How many shows can fit in one tent?
The BBC's presence at this year's Edinburgh Festivals is bigger than ever before, writes BBC social media producer Clare Spencer.
Seemingly almost every department is in the Scottish capital this summer. It's a feat of working together under one tent.
From The One Show to 1Xtra, more parts of the BBC are heading to Edinburgh during the festivals for the first time.
Of course, the BBC has been an Edinburgh Festivals' fixture for years. Radio 1's Scott Mills, for instance, first came up five years ago to perform Scott Mills the Musical and has been making the journey every year since.
Going back further, BBC Scotland's MacAulay and Co has been at the fringe for at least 17 years.
But the record must go to coverage of classical music. Radio 3 senior producer Lindsay Pell says she personally has been working on the station's coverage of Edinburgh International Festival for at least 15 years but is pretty sure the BBC has been there since it began.
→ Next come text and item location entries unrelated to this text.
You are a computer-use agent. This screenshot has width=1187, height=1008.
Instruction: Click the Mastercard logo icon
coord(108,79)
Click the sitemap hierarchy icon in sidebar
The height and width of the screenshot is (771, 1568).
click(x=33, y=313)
That was in 1947.
In the past, BBC participants were scattered across different venues. Now, almost all of them are in one "tented village".
As you walk in to BBC@PotterRow the scene is familiar to much of the rest of Edinburgh at this time of year - a promoter is trying to get people to come and watch his show.
But it's not a one-man show depicting the Ukrainian conflict through trapeze… or something as characteristically obtuse. It's The One Show.
Studio audience manager Francesc Rivas sings the theme tune through a loud speaker and audiences start piling in. This is the biggest arts festival in the world and there are roughly 50,000 performances happening in one city - but these people are choosing to watch a show they can catch every weeknight at home.
Fast forward to 2pm the next day and the site is full of prams. At one end entertainers have a sing-along with children while others sit back in deck chairs wearing wireless headphones to watch the big screen.
Ruth Milway, project director for BBC at the Edinburgh Festivals, says the area is popular for families because there aren't that many genuinely free places you can take children in the city during August.
She points to the people in headphones and recalls being baffled by a crowd starting an impromptu silent disco during a screening of a documentary on Abba. The music was good, she concedes, it was late and they'd had a few beers, but she could never have predicted that people would dance to a documentary.
That is the eclectic nature of the BBC's site.
"This year has been bigger because we've got more content than ever before, it's bigger because we've got this new flagship television programme [Edinburgh Nights with Sue Perkins] but it's really big because we've got a performance a day online.
"When Tony Hall visited the site last year, he said: 'This is brilliant but why isn't more of it available digitally?'."
All this takes planning, of course. And Ruth began planning early - in the middle of last year's festivals.
"Getting the money in place is the biggest and longest job. It took seven and a half months to get the money agreed. We pull it together from across the BBC: a chunk from television, a chunk from radio, a chunk from arts, some from Learning, some from marketing. For each of those divisions we have to come up with the strategies, to make sure it works for them.
"That's a slow and painful process.
"Then once we have the money, we recruit the teams and put it together."
If chasing the funding sounds like a drawn out affair, then persuading shows to come up has taken even longer.
"Simon Mayo came because we spent a year persuading Radio 2 that they should send him. They came in 2012 and then we got him here in person in 2013. He loved it so much he's back this year."
And that means a broader audience is introduced to the Edinburgh Festivals.
"Think about the reach of Simon Mayo. I'm not just talking in terms of numbers, I'm talking about who he speaks to as an audience. It's phenomenal that he now comes here."
All the persuading, planning and co-ordinating also produces an environment where, for the summer, BBC staff work alongside people they would never otherwise meet.
"It's not often that Front Row and Asian Network share a production office. And it's quite powerful when that happens because people can really share ideas. If Radio 2 has a guest drop out we get Loose Ends from Radio 4 on the case and ask them who they've heard who was good."
Sitting across from Ruth, the BBC's head of Arts Jonty Claypole butts in: "That degree of co-ordination and collaboration is a very, very beautiful thing."